Terlebih, saat ia berada di pinggiran pantai, ia mengaku merasakan sesuatu yang tidak pernah dirasakan sebelumnya. Pasir yang begitu putih dan air laut yang tenang berwarna hijau tosca hingga kebiruan dengan karang yang terjaga, membuat siapapun dapat terhipnotis.
“Saya lihat banyak ikan ikan dari atas kapal, saya pun tidak tahan untuk berenang, ternyata sangat menakjubkan,” ujarnya.
Sementara, salah seorang pemerhati wisata setempat, Burhan mengatakan, Gili Kalong ini berbeda dengan yang lainnya dan bisa dikatakan ini pantai terindah, sebab pantainya sangat alamiah dan lokasi Gili tersebut yang jauh dari kebisingan
Selain itu, pantai Gili Kalong juga jarang diterjang ombak, karena ditutup oleh pulau Panjang. Sehingga, sangat aman untuk berenang apa lagi menyelam.
“Di depan sana ada pulau panjang yang menjaga pulau ini dari ganasnya ombak. Banyak yang datang menyelam kesini karena merasa sangat aman,” kata Burhan.

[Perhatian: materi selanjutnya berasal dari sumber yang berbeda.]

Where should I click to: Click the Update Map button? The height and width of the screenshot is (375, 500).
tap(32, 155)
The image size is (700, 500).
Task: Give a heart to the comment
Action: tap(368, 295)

Dilirik Investor asal Swedia
Saat ini Gili Kalong sudah dilirik oleh investor asal Swedia, yang akan membangun resort bertemakan eco wisata. Investor dengan perusahaan PT Gili Kalong Lestari (GKL) ini berencana akan memulai pembangunannya pada tahun ini.

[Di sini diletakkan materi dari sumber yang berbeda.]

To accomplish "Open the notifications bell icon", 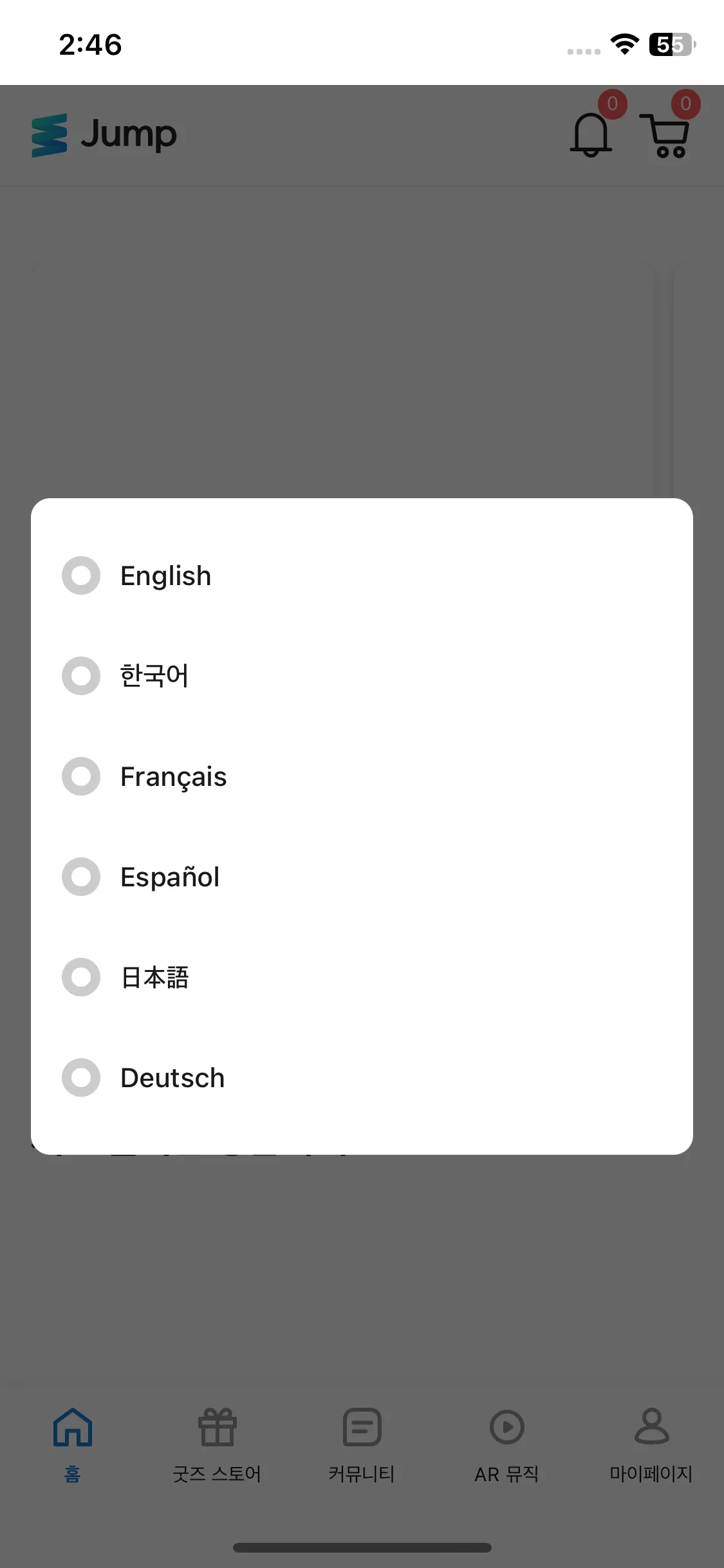I will [591, 135].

Ditemui di pulau tersebut, Komisaris PT GKL, Niclas Adler mengatakan bahwa perusahaannya sudah siap untuk berinvestasi di pulau ini dengan nilai Investasi sebesar 100 juta Dollar Amerika, atau setara dengan Rp.1,4 Triliun.
Niclas mengatakan, dirinya sangat tertarik dengan pulau ini karena menurutnya, ia tidak pernah menemukan sebuah pulau yang unik dengan bentuk bukit yang melengkung, savana yang indah dan pantai yang bening dan bersih.